Le calendrier était respecté.
Les frais de fonctionnement diminuaient.
Les charges en personnel diminuaient aussi, mais sans heurts.
Les investissements avaient été décidés et les moyens étaient disponibles, notamment via le système des tranches optionnelles que l’on peut lever si besoin et après évaluation, ce qui évite les dépenses inutiles.
Il existait un plan relatif aux infrastructures et là aussi, cela se faisait en concertation, notamment avec les autorités locales pour utiliser au mieux le patrimoine et éviter le développement de chancres
Quant aux opérations à l’étranger, nous étions au Kosovo, en Afghanistan, au Liban, et nous participions à divers mandats onusiens au bénéfice de pays africains. Notre solidarité internationale n’a jamais été prise en défaut. A chaque fois, la Belgique a répondu aux appels de l’ONU, de l’Europe ou de l’OTAN, tout en précisant les limites de son intervention.

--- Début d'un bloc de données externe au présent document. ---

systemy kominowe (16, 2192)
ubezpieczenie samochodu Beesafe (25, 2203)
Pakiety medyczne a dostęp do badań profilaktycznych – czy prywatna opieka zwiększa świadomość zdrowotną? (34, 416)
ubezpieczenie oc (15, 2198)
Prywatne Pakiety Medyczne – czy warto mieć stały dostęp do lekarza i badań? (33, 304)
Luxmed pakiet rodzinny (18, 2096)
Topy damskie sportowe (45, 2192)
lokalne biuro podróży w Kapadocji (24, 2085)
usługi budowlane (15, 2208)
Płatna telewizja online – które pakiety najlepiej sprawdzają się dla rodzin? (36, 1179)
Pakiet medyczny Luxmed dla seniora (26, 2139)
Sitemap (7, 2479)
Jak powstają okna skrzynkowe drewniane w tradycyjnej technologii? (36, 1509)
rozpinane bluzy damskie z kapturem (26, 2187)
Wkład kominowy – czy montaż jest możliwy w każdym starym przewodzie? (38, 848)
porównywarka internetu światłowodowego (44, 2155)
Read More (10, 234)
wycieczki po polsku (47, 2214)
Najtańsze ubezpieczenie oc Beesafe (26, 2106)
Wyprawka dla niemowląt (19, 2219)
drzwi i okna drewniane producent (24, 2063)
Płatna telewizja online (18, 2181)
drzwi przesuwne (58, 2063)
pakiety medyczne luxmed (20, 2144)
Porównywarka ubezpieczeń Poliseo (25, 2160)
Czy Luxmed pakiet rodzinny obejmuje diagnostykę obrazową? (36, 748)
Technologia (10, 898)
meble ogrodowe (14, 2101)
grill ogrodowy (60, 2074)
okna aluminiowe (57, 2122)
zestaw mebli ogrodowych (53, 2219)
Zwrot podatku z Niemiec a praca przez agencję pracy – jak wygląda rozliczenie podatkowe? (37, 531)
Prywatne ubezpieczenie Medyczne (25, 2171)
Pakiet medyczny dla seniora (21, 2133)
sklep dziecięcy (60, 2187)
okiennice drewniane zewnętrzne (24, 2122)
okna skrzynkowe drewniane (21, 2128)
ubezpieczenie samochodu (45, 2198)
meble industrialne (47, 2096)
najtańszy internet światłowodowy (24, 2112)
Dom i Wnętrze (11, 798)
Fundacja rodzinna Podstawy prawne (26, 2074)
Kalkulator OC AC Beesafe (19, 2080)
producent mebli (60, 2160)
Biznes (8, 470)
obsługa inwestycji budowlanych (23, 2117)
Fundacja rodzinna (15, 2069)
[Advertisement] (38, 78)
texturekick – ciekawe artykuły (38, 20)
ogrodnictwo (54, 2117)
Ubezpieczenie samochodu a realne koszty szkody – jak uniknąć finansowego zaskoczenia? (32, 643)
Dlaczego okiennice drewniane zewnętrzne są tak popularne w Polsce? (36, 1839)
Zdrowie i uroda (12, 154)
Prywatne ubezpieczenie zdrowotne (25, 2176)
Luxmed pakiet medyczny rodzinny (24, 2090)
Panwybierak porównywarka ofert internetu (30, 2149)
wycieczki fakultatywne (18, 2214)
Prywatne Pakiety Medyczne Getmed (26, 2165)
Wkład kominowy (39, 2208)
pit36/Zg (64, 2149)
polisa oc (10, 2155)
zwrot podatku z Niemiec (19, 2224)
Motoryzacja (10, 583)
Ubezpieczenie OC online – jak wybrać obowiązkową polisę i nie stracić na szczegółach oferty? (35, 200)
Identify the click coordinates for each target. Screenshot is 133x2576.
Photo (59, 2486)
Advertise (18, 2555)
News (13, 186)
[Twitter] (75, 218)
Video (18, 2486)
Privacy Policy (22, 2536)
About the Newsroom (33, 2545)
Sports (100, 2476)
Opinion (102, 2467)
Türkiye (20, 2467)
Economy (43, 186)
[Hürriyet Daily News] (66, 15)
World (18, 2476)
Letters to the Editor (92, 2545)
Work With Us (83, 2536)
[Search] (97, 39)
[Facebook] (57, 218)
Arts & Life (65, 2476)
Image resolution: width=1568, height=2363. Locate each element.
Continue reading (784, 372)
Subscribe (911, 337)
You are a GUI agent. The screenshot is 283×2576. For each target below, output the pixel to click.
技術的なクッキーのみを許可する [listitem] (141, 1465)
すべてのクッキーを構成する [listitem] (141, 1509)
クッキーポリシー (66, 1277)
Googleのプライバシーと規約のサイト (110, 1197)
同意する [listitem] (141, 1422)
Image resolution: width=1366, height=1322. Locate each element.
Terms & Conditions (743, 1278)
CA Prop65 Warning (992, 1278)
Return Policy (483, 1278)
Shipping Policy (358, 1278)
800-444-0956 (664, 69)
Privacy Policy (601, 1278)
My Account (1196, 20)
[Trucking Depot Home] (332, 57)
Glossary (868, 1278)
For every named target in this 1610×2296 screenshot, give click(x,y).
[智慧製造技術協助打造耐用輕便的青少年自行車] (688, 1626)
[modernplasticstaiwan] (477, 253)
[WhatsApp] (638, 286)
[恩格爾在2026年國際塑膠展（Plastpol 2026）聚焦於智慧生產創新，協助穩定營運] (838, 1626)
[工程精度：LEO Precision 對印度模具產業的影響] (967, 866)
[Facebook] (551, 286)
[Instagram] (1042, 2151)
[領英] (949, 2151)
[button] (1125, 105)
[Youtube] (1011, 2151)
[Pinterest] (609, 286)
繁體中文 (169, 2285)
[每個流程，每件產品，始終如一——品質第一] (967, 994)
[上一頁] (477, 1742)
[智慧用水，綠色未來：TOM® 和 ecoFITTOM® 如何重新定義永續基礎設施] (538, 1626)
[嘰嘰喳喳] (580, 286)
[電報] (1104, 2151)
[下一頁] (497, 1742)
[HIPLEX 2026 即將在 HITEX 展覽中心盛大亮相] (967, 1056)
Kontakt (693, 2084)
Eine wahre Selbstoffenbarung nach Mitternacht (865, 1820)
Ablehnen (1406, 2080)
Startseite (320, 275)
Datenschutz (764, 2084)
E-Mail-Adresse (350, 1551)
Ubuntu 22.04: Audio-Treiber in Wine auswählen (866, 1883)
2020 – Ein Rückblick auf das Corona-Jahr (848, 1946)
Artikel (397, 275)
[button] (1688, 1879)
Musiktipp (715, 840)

Durant ces huit années et demie, le département de la Défense n’a pas fait appel à des moyens budgétaires supplémentaires. Cela lui aurait de toute manière été refusé, compte tenu des autres priorités gouvernementales.
Nous étions sur la bonne voie, vers une armée, certes plus humanitaire, tournée vers la société civile, plus petite, bien équipée, disposant des moyens adéquats pour répondre aux missions compatibles avec le niveau d’ambition que les gouvernements de l’époque avaient définis, après approbation du Parlement.
Alors, que s’est-il passé depuis ?
Que s’est-il donc passé pour qu’il y ait un tel malaise aujourd’hui ?
L’actuel titulaire du département, au lieu de s’inscrire dans la continuité, par ailleurs prévue dans l’accord de gouvernement, veut, à tout prix, seul et sans concertation de quelle que sorte que ce soit, marquer une rupture brutale, rapide et complète. Ce virage à 180°, cette attitude autoritaire et unilatérale, est-ce un besoin viscéral de se démarquer, de prouver qu’il existe ?
En procédant ainsi, il s’isole de plus en plus et un tel isolement n’est pas un gage de réussite. On le constate aujourd’hui. Non seulement, il referme la Défense sur elle-même mais il fait aussi courir de plus grands risques au personnel et cela, me semble particulièrement grave.
La formule est simple : il veut réduire le personnel en place sans obtenir la fidélisation du personnel nouvellement engagé. Et, à partir des économies réalisées sur le poste « Personnel », il veut financer les engagements vers plus d’opérations extérieures.
Pour reprendre une image militaire, il voudrait faire faire à un ULM, les performances d’un F-16 !
Son obsession de faire réaliser par la Défense belge des missions au-delà du niveau d’ ambition tel qu’il a été défini, avec les moyens correspondants, vont immanquablement conduire à des accidents comme ceux que l’on a connu en 1994, au Rwanda.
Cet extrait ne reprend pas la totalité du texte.